A chave está, na minha opinião, em olharmos para tudo isto de uma forma mais otimista e em assumirmos que a emigração de hoje em dia (embora de consequências futuras inegavelmente nefastas!) é radicalmente diferente daquela que se praticava há quatro ou cinco décadas. Nós já não somos os emigrantes da mala de cartão, mas também não fugimos nem perdemos afectos nem nos esquecemos do quanto é bom ser Português. 
Mesmo que tudo o resto falte, nunca nos tirarão os dias de sol no Inverno, o bacalhau com natas ou o Fado. Esse Fado que, em qualquer parte do Mundo, viverá eternamente connosco.

sábado, 12 de outubro de 2013

Tu, sim, Malala.

Mais uma vez o Nobel da Paz foi entregue a uma organização. Mas ele deveria ser teu, Malala, e por isso escrevo esta pequena crónica.

Não quero, de modo algum, desvalorizar o papel que organizações como a da Proibição para o Uso de Armas Químicas ou a União Europeia tiveram para a preservação da paz mundial em momentos específicos fundamentais da nossa história. As duas grandes guerras foram efetivamente períodos horrendos e aterrorizantes e o papel destas organizações na re-pacificação da Europa e do Mundo não deve ser minimamente desvalorizado.

O que me incomoda é que, nos dias de hoje, já nem comités de tão alto gabarito como o da atribuição do Nobel da Paz pareçam ser capazes de desempenhar as suas funções longe dos interesses políticos e estratégicos das grandes, pequenas e médias potências. O Obama precisa de ser visto como o novo fôlego na credibilização da política externa norte-americana, ganha o Nobel da Paz. A UE está em crise, damos-lhe o Nobel da Paz. É preciso que alguém legitime uma intervenção na Síria, tomem lá o Nobel da Paz.

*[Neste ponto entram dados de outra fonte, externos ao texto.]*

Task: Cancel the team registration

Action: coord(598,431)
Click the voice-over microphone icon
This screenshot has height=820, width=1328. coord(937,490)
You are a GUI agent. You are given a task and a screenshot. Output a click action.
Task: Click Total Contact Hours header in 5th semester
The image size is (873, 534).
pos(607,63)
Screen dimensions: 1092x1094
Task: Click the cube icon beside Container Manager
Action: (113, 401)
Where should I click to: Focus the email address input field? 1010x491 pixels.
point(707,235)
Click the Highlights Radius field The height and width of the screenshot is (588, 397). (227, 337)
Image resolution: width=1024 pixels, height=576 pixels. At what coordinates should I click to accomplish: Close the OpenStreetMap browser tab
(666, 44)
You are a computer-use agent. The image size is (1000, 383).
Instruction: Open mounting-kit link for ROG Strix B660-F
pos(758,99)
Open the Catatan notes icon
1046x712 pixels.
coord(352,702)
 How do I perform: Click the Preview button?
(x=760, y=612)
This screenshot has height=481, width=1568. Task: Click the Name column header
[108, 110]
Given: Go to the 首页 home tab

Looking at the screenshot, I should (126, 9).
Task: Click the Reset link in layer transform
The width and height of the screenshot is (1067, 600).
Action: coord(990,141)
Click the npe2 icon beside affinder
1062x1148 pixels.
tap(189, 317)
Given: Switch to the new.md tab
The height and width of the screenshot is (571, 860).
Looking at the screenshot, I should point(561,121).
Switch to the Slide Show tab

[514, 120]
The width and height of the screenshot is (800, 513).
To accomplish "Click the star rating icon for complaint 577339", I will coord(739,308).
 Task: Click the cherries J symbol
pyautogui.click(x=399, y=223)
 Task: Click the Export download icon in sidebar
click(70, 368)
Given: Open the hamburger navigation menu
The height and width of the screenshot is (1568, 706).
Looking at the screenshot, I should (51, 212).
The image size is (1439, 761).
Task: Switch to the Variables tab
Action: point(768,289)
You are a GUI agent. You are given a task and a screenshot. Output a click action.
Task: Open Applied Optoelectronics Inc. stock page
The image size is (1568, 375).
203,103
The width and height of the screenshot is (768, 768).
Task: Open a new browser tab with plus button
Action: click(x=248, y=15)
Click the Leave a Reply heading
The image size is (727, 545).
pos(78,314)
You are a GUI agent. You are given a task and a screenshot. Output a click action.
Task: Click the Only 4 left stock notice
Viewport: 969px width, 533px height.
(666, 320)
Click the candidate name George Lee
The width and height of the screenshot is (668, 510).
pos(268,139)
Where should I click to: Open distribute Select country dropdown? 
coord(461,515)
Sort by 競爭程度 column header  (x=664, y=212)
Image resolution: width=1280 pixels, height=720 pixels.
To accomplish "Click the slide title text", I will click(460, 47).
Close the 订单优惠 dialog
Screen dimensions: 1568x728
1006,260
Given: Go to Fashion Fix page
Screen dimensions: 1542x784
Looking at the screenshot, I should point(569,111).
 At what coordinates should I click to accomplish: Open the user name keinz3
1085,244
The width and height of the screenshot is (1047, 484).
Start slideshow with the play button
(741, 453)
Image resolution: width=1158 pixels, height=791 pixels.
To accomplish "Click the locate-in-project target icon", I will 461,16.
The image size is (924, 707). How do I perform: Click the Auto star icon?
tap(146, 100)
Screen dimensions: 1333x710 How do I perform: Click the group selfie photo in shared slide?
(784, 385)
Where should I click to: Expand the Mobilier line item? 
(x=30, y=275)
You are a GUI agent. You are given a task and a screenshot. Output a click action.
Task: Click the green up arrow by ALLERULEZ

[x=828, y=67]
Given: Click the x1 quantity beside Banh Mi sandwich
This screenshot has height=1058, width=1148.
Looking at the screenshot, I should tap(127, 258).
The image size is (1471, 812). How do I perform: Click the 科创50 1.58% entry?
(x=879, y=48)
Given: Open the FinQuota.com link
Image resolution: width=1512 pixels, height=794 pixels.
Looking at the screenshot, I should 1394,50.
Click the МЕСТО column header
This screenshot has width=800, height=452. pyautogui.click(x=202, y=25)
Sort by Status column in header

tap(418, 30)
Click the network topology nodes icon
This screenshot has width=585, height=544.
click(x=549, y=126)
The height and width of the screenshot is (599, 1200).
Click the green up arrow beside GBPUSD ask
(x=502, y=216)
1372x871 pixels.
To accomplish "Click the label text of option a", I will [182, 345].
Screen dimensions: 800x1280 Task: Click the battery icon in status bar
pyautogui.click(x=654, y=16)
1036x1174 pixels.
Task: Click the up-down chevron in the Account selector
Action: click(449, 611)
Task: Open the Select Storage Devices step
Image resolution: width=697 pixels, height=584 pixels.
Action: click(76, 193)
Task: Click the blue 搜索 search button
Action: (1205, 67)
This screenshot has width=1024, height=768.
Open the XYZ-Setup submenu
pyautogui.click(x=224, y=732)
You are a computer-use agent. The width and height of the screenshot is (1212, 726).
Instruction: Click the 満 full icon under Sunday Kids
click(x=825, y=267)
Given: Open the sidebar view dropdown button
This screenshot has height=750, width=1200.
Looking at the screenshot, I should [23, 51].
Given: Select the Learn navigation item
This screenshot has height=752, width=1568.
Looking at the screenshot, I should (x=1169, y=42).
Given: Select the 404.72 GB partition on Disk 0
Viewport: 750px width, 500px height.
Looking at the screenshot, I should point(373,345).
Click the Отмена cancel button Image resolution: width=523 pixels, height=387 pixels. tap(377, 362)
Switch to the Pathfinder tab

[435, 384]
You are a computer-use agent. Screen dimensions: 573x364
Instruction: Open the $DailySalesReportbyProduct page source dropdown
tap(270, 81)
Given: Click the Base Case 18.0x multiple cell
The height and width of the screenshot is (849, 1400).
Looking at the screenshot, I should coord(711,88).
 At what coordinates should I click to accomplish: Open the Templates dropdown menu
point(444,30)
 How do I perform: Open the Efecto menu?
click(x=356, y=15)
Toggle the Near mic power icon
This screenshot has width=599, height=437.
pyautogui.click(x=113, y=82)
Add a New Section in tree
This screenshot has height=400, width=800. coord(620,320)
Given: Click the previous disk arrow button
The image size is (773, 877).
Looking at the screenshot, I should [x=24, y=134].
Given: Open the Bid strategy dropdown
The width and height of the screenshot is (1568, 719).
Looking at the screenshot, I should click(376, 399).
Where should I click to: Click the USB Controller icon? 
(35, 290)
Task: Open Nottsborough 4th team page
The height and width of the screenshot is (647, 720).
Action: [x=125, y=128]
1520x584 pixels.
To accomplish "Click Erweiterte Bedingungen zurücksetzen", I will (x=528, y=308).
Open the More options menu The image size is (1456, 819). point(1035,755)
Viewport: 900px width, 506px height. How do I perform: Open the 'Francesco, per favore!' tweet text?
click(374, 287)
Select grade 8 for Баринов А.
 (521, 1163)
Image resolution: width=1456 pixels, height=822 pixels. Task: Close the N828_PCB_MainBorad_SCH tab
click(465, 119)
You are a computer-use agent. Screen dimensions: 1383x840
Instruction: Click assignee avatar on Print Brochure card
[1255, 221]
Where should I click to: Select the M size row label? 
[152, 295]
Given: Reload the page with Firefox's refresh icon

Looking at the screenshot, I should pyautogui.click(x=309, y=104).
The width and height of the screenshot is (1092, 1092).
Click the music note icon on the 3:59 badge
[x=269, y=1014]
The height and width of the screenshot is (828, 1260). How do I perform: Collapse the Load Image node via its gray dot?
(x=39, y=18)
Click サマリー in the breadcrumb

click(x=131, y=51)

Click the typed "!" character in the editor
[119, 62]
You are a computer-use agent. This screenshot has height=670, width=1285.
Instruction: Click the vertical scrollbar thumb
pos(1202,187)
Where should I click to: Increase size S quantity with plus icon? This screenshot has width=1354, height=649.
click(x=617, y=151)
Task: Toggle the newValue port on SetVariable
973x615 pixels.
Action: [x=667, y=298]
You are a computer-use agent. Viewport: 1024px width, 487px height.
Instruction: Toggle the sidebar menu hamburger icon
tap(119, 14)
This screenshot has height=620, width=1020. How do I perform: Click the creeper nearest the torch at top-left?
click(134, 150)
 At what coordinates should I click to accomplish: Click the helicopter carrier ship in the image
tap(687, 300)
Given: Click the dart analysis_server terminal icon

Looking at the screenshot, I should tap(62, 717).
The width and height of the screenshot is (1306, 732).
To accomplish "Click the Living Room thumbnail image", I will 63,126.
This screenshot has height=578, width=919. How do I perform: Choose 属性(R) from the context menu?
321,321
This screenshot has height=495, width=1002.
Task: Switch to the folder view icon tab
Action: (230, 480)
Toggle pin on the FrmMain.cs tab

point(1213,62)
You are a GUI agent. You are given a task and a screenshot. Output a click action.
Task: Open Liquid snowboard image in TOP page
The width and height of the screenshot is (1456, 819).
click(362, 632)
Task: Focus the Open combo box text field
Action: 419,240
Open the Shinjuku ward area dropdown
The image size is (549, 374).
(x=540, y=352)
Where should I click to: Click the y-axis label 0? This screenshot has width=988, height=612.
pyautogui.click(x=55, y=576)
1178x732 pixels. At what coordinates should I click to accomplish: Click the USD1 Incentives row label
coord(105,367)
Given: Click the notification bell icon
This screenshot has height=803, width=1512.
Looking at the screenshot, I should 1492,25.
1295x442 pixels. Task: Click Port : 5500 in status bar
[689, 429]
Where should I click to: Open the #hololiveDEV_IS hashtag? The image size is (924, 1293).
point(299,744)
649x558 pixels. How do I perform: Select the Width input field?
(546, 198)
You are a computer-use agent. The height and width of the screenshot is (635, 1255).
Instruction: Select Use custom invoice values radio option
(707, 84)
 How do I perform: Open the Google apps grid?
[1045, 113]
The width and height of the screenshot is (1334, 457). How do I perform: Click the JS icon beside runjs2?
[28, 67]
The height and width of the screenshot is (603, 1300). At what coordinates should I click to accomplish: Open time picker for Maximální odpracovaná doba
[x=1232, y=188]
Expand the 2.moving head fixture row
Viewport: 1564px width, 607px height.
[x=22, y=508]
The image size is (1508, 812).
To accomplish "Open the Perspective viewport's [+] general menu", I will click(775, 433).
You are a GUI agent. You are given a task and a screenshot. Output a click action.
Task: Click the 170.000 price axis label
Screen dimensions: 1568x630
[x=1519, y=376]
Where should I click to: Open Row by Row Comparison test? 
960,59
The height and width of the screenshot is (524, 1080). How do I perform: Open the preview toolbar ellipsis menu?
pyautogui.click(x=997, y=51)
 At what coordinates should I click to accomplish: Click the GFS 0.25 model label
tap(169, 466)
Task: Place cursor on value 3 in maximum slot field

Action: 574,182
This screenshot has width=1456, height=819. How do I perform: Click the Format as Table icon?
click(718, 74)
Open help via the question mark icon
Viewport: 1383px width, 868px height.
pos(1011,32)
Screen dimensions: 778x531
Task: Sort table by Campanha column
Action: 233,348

Ainda mais, no entanto, me incomoda pensar que esta organização que ganha agora o prémio máximo do reconhecimento pelos esforços para a paz mundial é financiada por algumas das mesmas entidades que, ao mesmo tempo, financiam a existência e a persistência da existência de armas químicas, ou não químicas - isso será o menos relevante neste contexto, se levarmos em consideração que PAZ é geralmente definida como um estado de calma ou tranquilidade, uma ausência de perturbações e agitação. Derivada do latim Pacem = Absentia Belli, pode referir-se à ausência de violência ou guerra (Wikipedia).

E por isso é que eu acho que tu, Malala, tu merecias o Nobel da Paz. O prémio principal e não apenas o Sakharov de consolação.

Porque tu és apenas tu e a tua voz e a tua coragem. Tu falas de uma solução absolutamente pacífica e de consequências magnânimes a longo prazo. Também eu acredito que a educação é o caminho para um mundo mais igualitário e mais justo, sem armas químicas, mas também sem discriminação, sem fanatismos religiosos ou políticos, sem a opressão das minorias.

Mas há, para além de tudo isto, outra coisa em que eu acredito. Eu acredito que a nossa geração precisa de exemplos como tu, Malala. A nossa geração precisa de acreditar em muito mais do que nas organizações e nas elites políticas e financeiras que nos (des)governam.

Nós precisamos de acreditar nas pessoas. Nas boas pessoas e nos seus sonhos, na sua coragem. Só essas, como tu Malala, têm o verdadeiro poder de transformar o Mundo num lugar melhor.